Exercise is a vital part of the natural ways to lower cholesterol. Exercise helps keep the body functioning properly. A jog, brisk walk, cycling, any outdoor game or any kind of light cardiovascular exercise are all ways to improve circulation and help in lowering those bad cholesterol levels. Of course, this probably isn’t new information to you, since we all know that exercise is good for us, but few people consider exercise as a strategy to lower cholesterol.

Note that if you are under a doctor’s care, check with your doctor before engaging in an exercise program.

If you put all of this together, you have a realistic strategy for gaining control of your cholesterol levels. In fact, the foods mentioned here will save you money over the brand-name over-packaged foods you might have normally been purchasing. Fresh fruits and vegetables are inexpensive compared to the high markups on manufactured foods like frozen foods, breakfast cereals, dinner mixes, and microwave meals.

Step 4. Supplements

You should know that supplements are not as effective as drugs, however, they also do not have the side effects. If you choose to use natural supplements be sure to do your research.

Update April 2011: There is news from the Department of Nutritional Sciences at the Pennsylvania State University.

Consumption of tree nuts has been shown to reduce LDL cholesterol (low-density lipoprotein) by 3-19%. LDL is a primary target for preventing coronary disease. Almonds have been found to have a consistent LDL-C-lowering effect in healthy individuals, and in individuals with high cholesterol and diabetes, in both controlled and free-living settings. Almonds are low in saturated fatty acids, rich in unsaturated fatty acids, and contain cardio-protective nutrients that are unique to almonds:

  • a-tocopherol
  • arginine
  • magnesium
  • copper
  • manganese
  • calcium
  • potassium

These nutrients are biologically active by nature and act on the primary mechanistic routes of LDL-C reduction, including:

  • decreased (re)absorption of cholesterol
  • decreased (re)absorption of bile acid
  • increased bile acid
  • increased cholesterol excretion
  • increased LDL-C receptor activity

The nutrients present in almonds may regulate enzymes involved in de novo cholesterol synthesis and bile acid production.

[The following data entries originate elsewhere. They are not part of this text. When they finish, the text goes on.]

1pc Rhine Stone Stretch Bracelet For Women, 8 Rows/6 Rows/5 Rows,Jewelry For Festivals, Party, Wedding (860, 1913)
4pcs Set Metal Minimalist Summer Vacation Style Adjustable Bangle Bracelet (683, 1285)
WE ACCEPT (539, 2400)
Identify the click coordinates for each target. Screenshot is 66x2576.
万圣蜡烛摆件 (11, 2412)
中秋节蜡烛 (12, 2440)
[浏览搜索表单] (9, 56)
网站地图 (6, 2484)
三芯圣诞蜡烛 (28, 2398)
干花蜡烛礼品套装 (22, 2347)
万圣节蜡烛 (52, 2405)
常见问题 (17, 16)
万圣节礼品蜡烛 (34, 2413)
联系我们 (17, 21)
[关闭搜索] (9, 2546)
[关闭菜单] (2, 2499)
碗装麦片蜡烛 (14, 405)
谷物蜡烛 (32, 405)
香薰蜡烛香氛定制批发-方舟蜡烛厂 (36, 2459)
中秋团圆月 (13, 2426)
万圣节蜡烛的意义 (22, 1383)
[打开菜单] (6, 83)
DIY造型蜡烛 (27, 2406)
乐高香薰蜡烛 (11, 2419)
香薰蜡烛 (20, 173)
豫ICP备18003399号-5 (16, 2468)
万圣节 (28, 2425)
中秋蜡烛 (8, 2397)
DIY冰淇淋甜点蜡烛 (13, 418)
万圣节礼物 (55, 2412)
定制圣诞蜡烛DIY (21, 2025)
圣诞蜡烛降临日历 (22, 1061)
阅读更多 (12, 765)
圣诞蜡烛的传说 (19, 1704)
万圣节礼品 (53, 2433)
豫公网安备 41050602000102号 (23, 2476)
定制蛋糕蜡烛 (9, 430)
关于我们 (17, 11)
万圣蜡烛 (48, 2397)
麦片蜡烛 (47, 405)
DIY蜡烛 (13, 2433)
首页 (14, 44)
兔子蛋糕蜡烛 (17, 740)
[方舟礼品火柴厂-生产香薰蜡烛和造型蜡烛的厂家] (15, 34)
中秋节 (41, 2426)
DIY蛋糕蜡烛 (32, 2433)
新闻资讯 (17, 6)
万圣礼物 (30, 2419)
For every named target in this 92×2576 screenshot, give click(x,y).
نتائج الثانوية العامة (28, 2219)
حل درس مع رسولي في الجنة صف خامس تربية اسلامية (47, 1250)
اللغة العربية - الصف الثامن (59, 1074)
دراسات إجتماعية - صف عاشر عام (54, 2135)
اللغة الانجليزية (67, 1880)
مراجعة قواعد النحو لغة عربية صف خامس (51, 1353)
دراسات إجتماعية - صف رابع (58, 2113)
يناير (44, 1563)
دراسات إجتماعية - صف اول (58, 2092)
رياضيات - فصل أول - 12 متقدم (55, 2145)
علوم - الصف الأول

Source: Berryman CE, Preston AG, Karmally W, Deckelbaum RJ, Kris-Etherton PM (2011) Effects of almond consumption on the reduction of LDL-cholesterol: a discussion of potential mechanisms and future research directions. Nutr Rev. Apr;69(4):171-85.

We checked with the American Heart Association and their conclusions: Almonds used as snacks in the diets of hyperlipidemic subjects significantly reduce coronary heart disease risk factors, probably in part because of the nonfat (protein and fiber) and monounsaturated fatty acid components of the nut.

Although recent studies have indicated that nut consumption may improve levels of blood lipids, nuts are not generally recommended as snacks for hyperlipidemic subjects because of their high fat content. Furthermore, the effective dose is still unknown.